Problem to solve.
Please write out exactly the lines that begin at the line containing "Task: Select the Eyedropper tool" and run to the end of the records.
--- Material to process ---
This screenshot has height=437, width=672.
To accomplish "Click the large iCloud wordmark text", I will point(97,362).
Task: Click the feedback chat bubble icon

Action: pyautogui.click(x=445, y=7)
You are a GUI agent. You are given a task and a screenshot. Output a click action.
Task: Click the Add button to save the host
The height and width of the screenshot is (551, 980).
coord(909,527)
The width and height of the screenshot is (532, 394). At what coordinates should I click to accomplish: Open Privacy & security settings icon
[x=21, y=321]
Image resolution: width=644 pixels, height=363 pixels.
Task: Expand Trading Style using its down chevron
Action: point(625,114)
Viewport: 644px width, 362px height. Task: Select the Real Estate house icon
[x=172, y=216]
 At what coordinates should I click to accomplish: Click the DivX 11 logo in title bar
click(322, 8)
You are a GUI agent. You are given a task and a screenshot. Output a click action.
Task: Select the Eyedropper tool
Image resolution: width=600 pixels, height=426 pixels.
---
Response to this task.
Task: Select the Eyedropper tool
Image resolution: width=600 pixels, height=426 pixels.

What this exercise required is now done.